Speaker
Description
Muon radiography is an imaging technique based on the absorption of atmospheric muons. At NISER, we are building a muon telescope for muon radiography applications. The telescope is in modular form comprising four planes. Each plane is made of an acrylic chamber housing a Resistive Plate Chamber (RPC) as tracking element and PCB based readout boards to provide X and Y position of the muon hit. The design goal of this telescope is to be portable and autonomous, in order to take data in places that are not easily accessible, such as to investigate cavities/shafts present in railway tunnels, archaeological cultural heritage sites, etc.
A muon telescope of the proposed geometry has been simulated in Geant4. A Lead block of size 40 × 40 × 20 cm3 is placed 250 cm above the first plane of the muon telescope.
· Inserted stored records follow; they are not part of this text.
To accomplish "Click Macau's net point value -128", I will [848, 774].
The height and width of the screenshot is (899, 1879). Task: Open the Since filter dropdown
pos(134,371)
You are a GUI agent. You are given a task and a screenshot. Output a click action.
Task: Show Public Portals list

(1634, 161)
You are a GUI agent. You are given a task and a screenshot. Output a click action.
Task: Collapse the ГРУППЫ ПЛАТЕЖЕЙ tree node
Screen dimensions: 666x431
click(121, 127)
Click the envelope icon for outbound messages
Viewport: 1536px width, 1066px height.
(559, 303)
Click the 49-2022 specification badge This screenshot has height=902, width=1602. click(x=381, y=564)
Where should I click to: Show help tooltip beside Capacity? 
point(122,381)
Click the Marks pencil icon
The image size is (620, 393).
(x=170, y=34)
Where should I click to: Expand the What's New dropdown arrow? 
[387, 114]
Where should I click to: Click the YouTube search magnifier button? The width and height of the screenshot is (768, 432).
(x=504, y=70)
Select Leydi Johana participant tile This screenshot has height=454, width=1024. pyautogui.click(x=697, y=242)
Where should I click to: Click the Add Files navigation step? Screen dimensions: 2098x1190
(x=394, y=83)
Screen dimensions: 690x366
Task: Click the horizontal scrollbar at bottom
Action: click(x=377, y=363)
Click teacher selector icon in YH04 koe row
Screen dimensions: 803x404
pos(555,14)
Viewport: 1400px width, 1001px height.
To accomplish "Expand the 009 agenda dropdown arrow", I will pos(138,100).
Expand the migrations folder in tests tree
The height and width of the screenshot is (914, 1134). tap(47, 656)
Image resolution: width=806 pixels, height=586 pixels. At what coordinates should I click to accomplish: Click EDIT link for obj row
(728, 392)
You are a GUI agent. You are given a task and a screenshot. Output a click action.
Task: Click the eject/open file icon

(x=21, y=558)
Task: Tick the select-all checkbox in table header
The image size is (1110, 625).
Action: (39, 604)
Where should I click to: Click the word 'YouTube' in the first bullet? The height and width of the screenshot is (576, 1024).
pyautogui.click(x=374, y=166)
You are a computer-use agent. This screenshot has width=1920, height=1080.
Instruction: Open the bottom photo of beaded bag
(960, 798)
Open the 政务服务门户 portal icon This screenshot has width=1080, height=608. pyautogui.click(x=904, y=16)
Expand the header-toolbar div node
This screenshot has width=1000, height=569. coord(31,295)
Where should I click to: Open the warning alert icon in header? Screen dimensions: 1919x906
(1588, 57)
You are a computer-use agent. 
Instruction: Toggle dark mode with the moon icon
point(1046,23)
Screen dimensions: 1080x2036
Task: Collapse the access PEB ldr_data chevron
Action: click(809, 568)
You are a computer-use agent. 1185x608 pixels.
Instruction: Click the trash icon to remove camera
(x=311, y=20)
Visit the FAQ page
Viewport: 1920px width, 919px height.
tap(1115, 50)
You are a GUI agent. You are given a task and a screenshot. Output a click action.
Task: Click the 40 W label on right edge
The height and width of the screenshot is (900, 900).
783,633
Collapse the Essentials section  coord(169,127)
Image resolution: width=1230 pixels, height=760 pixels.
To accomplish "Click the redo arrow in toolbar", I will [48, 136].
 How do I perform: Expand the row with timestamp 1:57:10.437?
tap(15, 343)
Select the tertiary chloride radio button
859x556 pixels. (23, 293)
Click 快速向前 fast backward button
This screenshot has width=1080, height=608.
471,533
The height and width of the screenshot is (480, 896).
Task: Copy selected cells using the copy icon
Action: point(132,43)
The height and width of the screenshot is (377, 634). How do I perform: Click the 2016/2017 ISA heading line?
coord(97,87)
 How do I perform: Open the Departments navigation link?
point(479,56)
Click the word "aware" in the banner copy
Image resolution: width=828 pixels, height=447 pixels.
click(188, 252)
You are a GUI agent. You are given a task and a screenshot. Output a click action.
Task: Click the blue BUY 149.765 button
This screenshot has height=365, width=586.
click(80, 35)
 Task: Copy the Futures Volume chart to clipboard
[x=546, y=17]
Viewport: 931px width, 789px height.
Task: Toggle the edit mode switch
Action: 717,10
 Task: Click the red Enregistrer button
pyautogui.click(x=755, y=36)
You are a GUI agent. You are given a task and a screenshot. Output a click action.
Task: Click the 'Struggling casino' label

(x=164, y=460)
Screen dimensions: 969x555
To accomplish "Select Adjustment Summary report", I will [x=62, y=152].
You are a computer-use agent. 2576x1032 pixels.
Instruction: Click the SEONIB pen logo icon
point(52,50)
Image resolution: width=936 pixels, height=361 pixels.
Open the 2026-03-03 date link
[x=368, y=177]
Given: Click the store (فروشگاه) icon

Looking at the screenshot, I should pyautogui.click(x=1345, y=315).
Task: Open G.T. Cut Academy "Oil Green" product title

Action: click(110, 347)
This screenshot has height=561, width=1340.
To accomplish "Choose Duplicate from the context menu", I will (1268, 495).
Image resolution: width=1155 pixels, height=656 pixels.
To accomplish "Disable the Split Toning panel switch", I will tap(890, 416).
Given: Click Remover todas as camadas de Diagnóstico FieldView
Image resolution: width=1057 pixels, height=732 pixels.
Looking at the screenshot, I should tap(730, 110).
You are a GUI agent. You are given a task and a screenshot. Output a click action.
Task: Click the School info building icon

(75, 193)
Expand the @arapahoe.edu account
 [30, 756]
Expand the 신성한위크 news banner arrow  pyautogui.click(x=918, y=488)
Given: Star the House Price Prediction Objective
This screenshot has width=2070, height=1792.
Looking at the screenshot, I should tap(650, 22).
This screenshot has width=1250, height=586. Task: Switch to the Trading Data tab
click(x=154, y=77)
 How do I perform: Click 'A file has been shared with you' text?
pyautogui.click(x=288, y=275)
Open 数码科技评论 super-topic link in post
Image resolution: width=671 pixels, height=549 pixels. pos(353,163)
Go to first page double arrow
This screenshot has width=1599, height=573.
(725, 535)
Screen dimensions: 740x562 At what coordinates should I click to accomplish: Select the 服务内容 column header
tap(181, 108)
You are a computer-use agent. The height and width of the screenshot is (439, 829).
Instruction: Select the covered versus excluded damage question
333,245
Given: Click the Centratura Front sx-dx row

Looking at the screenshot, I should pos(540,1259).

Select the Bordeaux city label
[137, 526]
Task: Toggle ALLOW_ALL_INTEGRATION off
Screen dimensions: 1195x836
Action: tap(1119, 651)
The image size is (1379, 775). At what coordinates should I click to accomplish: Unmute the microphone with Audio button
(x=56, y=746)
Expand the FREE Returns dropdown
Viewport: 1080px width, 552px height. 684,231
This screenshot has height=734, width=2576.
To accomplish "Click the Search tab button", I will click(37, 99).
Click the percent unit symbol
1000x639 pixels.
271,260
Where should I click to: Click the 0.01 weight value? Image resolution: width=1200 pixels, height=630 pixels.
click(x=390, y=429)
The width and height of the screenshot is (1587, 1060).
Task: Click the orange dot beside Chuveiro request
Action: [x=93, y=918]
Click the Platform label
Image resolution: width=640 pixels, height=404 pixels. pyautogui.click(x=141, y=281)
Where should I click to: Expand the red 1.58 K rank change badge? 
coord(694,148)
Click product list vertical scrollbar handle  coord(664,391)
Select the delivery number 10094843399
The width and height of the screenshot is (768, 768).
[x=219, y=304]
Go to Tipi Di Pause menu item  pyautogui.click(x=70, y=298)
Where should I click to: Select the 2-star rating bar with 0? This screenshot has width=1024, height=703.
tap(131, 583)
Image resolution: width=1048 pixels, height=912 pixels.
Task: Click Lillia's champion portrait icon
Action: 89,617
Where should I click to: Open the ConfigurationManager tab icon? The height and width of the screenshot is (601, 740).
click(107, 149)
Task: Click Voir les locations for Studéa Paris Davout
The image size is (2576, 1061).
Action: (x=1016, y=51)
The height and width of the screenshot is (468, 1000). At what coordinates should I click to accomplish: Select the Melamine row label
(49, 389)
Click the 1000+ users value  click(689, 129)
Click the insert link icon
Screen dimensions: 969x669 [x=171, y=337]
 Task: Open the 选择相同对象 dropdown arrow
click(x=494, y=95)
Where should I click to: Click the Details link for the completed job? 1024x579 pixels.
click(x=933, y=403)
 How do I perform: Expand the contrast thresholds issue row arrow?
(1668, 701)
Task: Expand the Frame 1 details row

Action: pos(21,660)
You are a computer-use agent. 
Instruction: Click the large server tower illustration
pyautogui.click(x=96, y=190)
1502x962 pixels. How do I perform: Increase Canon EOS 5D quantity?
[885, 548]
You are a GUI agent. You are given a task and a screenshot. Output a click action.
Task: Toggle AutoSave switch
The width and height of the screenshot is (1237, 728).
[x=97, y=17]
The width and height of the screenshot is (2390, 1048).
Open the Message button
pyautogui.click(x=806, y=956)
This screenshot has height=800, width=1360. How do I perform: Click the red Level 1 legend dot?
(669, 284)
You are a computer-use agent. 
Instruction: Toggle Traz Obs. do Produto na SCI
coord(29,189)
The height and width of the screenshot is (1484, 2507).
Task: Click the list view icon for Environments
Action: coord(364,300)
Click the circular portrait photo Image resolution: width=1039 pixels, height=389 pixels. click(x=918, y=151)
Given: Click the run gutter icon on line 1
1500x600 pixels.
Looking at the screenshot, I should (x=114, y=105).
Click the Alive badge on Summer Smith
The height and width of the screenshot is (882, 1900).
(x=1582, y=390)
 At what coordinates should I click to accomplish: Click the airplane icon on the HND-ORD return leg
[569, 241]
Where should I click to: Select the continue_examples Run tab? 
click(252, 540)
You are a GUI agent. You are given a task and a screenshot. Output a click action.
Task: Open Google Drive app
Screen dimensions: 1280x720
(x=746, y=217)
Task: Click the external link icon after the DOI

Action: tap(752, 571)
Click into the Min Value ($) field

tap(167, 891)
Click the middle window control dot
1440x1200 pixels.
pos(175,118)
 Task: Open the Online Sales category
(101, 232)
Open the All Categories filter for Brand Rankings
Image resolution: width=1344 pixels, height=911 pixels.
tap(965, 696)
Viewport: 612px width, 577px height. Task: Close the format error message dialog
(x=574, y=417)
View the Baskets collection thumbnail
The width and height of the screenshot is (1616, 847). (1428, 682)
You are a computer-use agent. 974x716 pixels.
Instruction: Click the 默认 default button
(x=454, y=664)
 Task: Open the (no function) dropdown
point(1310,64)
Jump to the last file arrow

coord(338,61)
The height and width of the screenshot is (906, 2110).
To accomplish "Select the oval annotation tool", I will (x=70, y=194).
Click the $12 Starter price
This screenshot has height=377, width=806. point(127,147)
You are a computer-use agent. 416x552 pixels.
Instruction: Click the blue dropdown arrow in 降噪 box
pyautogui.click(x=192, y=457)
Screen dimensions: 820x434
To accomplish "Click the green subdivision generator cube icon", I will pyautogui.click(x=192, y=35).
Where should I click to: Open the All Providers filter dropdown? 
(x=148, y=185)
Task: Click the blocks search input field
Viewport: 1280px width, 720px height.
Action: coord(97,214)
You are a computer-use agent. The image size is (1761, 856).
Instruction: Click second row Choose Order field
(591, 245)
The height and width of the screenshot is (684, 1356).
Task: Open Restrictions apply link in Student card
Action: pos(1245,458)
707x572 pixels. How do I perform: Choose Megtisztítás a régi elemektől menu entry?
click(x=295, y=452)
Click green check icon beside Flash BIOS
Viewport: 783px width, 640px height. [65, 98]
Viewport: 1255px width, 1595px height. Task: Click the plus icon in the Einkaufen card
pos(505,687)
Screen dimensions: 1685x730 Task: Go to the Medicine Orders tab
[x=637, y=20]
At 10 cm above the Lead block cosmic-ray muons are generated using EcoMug generator. Two different muon counts are measured using the telescope, the number of muons with Lead block between muon generator and telescope, and without Lead block. The image of Lead block is produced by measuring the difference in these two counts.
For building the proposed muon telescope, four glass RPCs and four acrylic chambers have been built. The RPCs are operated in the avalanche mode and characterized using PCB based readout panel, which showed a muon detection efficiency > 95 %. The PETIROC and FPGA based data acquisition system will be used to count the muon tracks from the RPCs. The air-tightness studies of an acrylic chamber have been carried out. The design aspects of muon telescope, and results from simulation studies and RPC performance tests will be discussed in the symposium.